Ein Desaster, kommt doch mit der Digitalisierung und Industrie 4.0 eine Welle von Arbeitsplatzabbau auf uns zu. Nach unterschiedlichen Berechnungen sollen 40 bis 70 % aller Arbeitsplätze bedroht sein. Wollen wir einen massiven Anstieg der Arbeitslosigkeit verhindern, wird dies nur über radikale Arbeitszeitverkürzungen möglich sein.

Ganz anders als die Arbeitszeitforderung wurde die Entgeltforderung sehr schnell durchgedrückt ohne viel Zeit zur Diskussion. Es ist jetzt schon zu befürchten, dass jeglicher „Erfolg“ bei der Arbeitszeit auf das Lohnergebnis angerechnet werden dürfte, das zugleich – wie zuletzt üblich – mit Laufzeit und mehreren Stufen so gestaltet werden dürfte, dass es kaum nachzurechnen geht.

Im Osten für die 35

Ebenfalls mit aufnehmen musste der Vorstand die Forderung aus dem Osten, die 35-Stunden-Woche endlich wieder anzugehen. Dort werden noch immer 38-Stunden pro Woche gearbeitet. Hier spielte sich eine Schlacht in der Gewerkschaft ab, und das dürfte der größte Erfolg der Basis innerhalb der IG Metall seit dem von unten erzwungen Streik in der Tarifrunde 2003 sein.

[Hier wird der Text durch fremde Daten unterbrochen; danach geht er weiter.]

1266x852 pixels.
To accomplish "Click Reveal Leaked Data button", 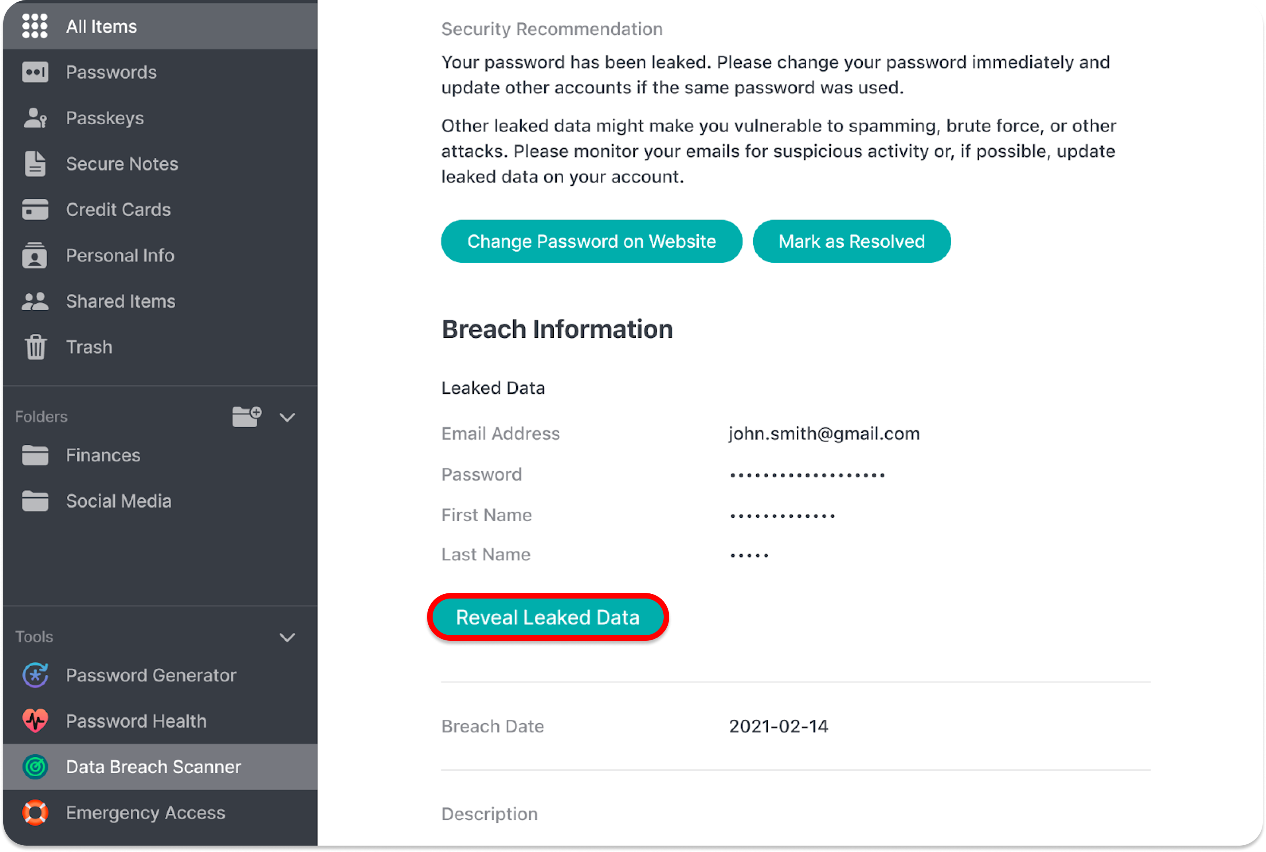I will pos(547,617).
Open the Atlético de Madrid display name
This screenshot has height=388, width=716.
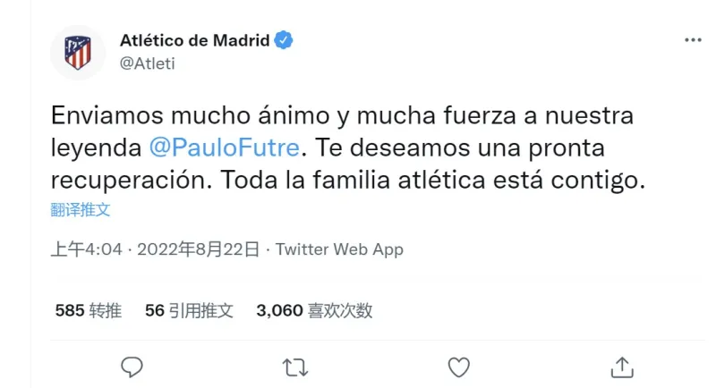point(195,40)
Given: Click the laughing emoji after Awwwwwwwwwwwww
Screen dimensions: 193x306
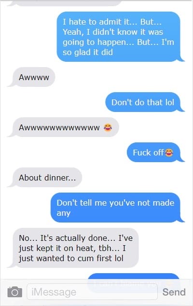Looking at the screenshot, I should point(108,127).
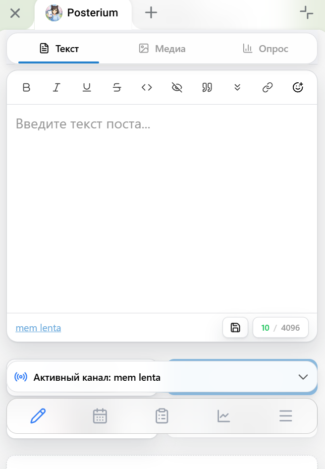Viewport: 325px width, 469px height.
Task: Open the clipboard posts list
Action: pyautogui.click(x=162, y=416)

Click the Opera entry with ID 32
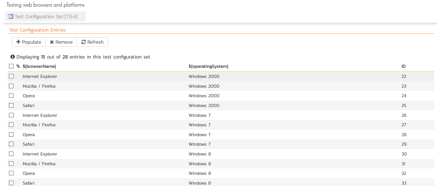(29, 173)
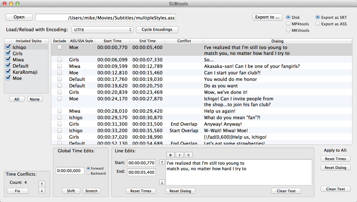The height and width of the screenshot is (202, 357).
Task: Sort by the Conflict column header
Action: 184,41
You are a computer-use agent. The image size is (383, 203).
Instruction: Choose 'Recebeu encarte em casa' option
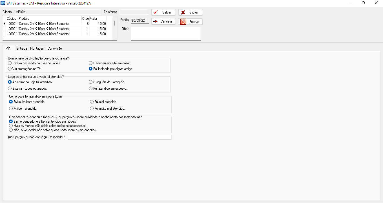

Während in Mecklenburg-Vorpommern als Teil des Bezirks Küste sowie Sachsen-Anhalt im Verbund mit Niedersachsen und Thüringen als Teil des Bezirks Mitte der Apparat die Forderung nach Arbeitszeitverkürzung unterdrücken konnte, gelang dies im Tarifgebiet Berlin-Brandenburg-Sachsen (BBS) nicht. Gegen den Willen des vom Vorstand eingesetzten Bezirksleiters fassten die dortigen Gremien die entsprechenden Beschlüsse. Wo immer sie die Gelegenheit hatten, bei der Bundesvertrauensleutekonferenz oder der Arbeitszeitkonferenz, ergriffen VertreterInnen aus BBS das Wort.

Die Informationssperre des Vorstands – kein Wort in der „metall“-Zeitung, kein Wort in den Berichten der west-deutschen Bezirksleitungen an die Tarifkommissionen – konnte so durchbrochen werden.

Zwei Pfeile haben die Spitzen-BürokratInnen noch im Köcher, um den Kampf für diese Forderung zu unterlaufen:

       Ein schneller Abschluss: Die Laufzeit für die 38 Stunden in BBS endet ein halbes Jahr später als die Kündigungsfristen der Manteltarifverträge, die auch die Arbeitszeit regeln. Deren Kündigungsfristen hat die IG Metall jetzt gemeinsam mit Gesamtmetall noch harmonisiert – ausdrücklich ohne BBS. Ein schneller Abschluss ließe BBS allein im Regen stehen.

       Spaltung: Natürlich ist der Druck bei den Autoherstellern BMW, Porsche und VW höher als in anderen Betrieben im Osten. Jetzt lanciert der Vorstand eine „betriebliche Lösung“ bei der dortigen Arbeitszeit – und würde damit die Tarifeinheit zerstören, indem die kampfkräftigsten Belegschaften Verbesserungen erhalten und die anderen im Stich gelassen werden.

Beides gilt es zu verhindern.

Die Tarifrunde 2018 birgt durchaus politische Sprengkraft vor dem Hintergrund einer neuen Regierung und des Kampfes um die 35-Stundenwoche im Osten. Können wir im Osten Arbeitszeitverkürzungen durchsetzen, kann dies Ausstrahlen auf andere Branchen und andere Bundesländer und neuen Schwung bringen in eine Bewegung für allgemeine Arbeitszeitverkürzungen – hin zur 30-Stundenwoche bei vollem Entgelt- und Personalausgleich.